Размер шрифта
-
+

Шведская штучка - стр. 21

Ну да. А почему же заглянул к ней тогда ее красавец? Почему она с ним разговаривала таким независимым тоном (слов я не слышал, а интонацию запомнил)? Может, не такой уж и слабой она была? Раз почувствовала, что слишком сильно, по примеру своих страстей (и поэтому – напрасно), надеялась на крепкую мужскую спину.


Первая проза


– Лиля, – сказал я. – …Оскаровна. Я вот рассказик написал.

– Покажи.

Лиля была молодая, строгая, но смешливая рыжая девушка после Свердловского журфака, я робел перед нею не только потому, что она была штатным сотрудником газеты, а я – внештатным, но и потому, что она могла писать хорошо и длинно. Даже очерки. А я нет. Вот и рассказик потянул строк на сорок.

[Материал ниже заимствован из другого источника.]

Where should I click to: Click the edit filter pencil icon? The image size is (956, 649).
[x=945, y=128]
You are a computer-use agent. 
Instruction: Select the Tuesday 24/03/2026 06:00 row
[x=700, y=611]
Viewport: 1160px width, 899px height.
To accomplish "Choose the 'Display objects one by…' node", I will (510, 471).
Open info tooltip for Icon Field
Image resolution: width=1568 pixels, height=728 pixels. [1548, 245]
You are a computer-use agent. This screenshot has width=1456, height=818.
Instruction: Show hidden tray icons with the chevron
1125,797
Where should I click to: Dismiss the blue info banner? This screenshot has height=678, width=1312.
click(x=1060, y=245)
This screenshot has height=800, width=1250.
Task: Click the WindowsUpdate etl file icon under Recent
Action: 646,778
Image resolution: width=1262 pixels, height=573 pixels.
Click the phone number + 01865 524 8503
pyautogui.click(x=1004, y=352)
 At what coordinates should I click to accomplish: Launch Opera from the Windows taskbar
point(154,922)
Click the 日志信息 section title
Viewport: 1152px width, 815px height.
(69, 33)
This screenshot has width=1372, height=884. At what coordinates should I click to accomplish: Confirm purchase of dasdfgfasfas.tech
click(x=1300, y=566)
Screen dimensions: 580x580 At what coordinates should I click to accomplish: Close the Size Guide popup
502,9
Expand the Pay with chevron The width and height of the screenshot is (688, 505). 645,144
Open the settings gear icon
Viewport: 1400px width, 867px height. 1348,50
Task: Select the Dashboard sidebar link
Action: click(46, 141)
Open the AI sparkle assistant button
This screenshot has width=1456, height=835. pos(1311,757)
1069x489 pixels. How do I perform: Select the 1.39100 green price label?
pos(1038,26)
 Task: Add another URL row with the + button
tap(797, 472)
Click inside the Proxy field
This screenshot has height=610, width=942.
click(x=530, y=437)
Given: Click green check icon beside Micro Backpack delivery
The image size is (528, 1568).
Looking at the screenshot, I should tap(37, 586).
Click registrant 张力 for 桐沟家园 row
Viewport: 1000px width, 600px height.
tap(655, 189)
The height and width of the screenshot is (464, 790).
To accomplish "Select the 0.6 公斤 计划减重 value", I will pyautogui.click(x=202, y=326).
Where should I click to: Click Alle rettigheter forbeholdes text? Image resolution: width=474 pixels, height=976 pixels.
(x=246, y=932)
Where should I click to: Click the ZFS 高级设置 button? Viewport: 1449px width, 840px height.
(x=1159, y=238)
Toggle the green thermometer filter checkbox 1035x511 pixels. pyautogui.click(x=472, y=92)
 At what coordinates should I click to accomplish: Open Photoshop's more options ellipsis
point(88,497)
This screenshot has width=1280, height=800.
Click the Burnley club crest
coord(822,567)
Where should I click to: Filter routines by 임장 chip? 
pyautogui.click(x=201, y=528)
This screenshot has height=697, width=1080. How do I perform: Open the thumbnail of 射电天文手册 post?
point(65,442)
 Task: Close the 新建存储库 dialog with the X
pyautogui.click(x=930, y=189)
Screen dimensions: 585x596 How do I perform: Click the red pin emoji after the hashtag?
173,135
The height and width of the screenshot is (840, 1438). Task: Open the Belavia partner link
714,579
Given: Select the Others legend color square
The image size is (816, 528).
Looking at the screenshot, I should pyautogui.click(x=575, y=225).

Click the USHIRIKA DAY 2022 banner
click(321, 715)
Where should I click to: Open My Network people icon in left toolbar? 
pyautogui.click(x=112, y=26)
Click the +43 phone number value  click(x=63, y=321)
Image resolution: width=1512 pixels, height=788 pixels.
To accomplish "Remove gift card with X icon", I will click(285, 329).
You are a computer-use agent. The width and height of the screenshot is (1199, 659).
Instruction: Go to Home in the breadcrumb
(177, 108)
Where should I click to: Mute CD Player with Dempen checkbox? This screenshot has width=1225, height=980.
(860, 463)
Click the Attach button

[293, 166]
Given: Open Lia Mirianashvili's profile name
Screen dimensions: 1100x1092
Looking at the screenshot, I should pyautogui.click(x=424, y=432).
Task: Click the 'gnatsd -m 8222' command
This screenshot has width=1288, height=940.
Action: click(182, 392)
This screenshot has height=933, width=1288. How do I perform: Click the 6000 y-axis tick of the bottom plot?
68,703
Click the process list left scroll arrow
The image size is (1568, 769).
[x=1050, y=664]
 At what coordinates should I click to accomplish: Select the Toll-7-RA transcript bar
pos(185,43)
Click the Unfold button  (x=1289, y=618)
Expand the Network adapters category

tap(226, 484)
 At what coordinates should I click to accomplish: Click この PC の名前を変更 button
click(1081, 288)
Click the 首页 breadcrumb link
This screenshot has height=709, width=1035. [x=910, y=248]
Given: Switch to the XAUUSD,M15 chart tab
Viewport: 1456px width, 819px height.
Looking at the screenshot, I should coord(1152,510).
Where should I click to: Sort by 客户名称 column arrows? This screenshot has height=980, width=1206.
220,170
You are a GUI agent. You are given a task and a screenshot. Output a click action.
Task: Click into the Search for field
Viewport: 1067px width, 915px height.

Юнкор семнадцати лет от первого лица пишет, как мальчишки идут вереницей между сугробами за одноклассницами, как один из них (фамилию дал Желткевич, возможно, по ассоциации с польским командиром времен Смутного времени. Хотя по правде мальчишка был Ниткевичем) начинает подсмеиваться над героем, который толстоват и неуклюж после долгой болезни. «Толстый, жирный, поезд пассажирный!… Смотрите, как надулся, сейчас заплачет…» (обыкновенный троллинг, как бы сейчас сказали, биологическое самоутверждение, животная безыдейность). Потом претендент на альфа-самца начинает дразнить героя за то, что ему откровенно нравится девочка, идущая впереди, которая, кстати, приносила герою пару раз задания из школы. «Слабак! – примерно так говорит Желткевич, и смеется его лоснящееся лицо. – Не нравится? А ты ударь меня, жидок (в рассказике такого слова не было). Боишься? Да все вы трусы, евреи! (опять не было), что отцы, что дети!»

А было, что после слов «Все вы трусы!» герой увидел, как смеется вместе с Желткевичем Женька Клименко, с которым они делились первыми любовными переживаниями (в адрес пары девочек, идущих впереди. Женькина любовь, инициалами которой он исписывал черновики, была еврейкой). И почему-то вспомнил шершавый отцовский погон, оставшийся с войны. А также слова тех, кто считает, что такие как его отец (евреи, то есть) не были на фронте. Трусили, прятались. И герой впервые в жизни размахнулся и ударил в жирную морду Желткевича. Попал хорошо, вывернул челюсть парню (вес-то боевой накопил за время болезни), Желткевич челюсть вправил, но ударять героя не стал. Они с Женькой побежали.

Лиля Оскаровна поняла, какие слова я пропустил или изменил в тексте. Еще пару слов поправила – рассказик опубликовали. Во-первых, отца-фронтовика все в редакции хорошо знали, вступиться за него, а не за мальчишеский гонор посчитали достойным поводом. Во-вторых, сама Цецилия (Лиля) Оскаровна могла побольше моего рассказать подобных случаев. В-третьих, по тексту было видно, что речь идет скорее не о национальном оскорблении, а о защите чего-то более общего и ценного.